Iran: Kurdish prisoner of conscience, 100 lashes for blasphemy

Iran: Kurdish prisoner of conscience, 100 lashes for blasphemy

Published by on August 5, 2019

Peyman Mirzazadeh, a Kurdish singer held at Urmia Prison in north-western Iran, went on hunger strike on 29 July, 2019 in protest to being sentenced to two years of prison and 100 lashes. His flogging sentence was carried out on 28 July and left him in agonizing pain with a severely swollen back and legs.
Peyman Mirzazadeh started his hunger strike after he was flogged with 100 lashes in the Branch 4 of the Law Enforcement Office.

The Branch number 110 of Urmia Public Court sentenced him to two years of prison and 80 lashes for “blasphemy” and another 20 lashes for “drinking alcohol”.

Peyman Mirzazadeh was previously sentenced to two years of prison for “cooperating with a dissident group”.

In 2017, Peyman Mirzazadeh was arrested by security forces on charges of “spreading propaganda against the state” by singing songs in support of a dissident group. He was sentenced to six months of prison and was denied the right to a lawyer.
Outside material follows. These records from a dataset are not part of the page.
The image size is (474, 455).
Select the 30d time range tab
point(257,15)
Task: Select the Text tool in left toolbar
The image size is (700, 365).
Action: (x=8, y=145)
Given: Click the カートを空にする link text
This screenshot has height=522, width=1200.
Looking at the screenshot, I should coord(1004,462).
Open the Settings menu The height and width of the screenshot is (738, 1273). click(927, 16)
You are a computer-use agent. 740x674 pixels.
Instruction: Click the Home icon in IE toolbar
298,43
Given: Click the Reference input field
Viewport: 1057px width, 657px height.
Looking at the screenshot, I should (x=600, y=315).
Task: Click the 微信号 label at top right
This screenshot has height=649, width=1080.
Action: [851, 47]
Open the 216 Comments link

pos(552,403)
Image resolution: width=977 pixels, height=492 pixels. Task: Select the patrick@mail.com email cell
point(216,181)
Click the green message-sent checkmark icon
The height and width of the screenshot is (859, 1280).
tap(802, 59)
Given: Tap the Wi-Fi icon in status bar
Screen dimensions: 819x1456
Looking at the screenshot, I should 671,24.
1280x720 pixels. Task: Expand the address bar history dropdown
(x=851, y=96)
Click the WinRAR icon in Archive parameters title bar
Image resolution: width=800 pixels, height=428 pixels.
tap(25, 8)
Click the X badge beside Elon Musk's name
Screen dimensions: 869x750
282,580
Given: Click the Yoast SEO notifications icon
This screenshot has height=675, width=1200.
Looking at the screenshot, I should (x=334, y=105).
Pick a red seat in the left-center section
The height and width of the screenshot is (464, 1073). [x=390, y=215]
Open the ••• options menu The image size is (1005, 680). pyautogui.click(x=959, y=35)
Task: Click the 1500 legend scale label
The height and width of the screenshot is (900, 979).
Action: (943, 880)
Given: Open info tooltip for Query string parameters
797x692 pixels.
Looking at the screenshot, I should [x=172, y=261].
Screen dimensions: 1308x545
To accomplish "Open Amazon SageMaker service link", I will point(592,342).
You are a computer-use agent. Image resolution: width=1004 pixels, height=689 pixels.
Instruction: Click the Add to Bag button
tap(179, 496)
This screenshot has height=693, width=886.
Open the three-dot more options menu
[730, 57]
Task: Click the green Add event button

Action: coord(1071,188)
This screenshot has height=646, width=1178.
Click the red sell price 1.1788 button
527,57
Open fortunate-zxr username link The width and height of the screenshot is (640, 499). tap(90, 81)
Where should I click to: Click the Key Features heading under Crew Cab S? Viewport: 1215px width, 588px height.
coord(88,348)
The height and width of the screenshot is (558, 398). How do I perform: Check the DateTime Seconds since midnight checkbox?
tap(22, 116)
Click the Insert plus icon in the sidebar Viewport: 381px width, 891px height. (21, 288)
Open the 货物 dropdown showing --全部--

Iran practices flogging and other internationally banned corporal punishments including amputation, stoning, and blinding.

Under Iran’s criminal laws, more than 100 offenses are punishable by flogging. Iranian courts have also sentenced some journalists or civil rights activists to be flogged over their peaceful work.

Most recently a court in the city of Shahreza, in Isfahan Province, central Iran, condemned teachers’ rights activist to three years in prison and 74 lashes.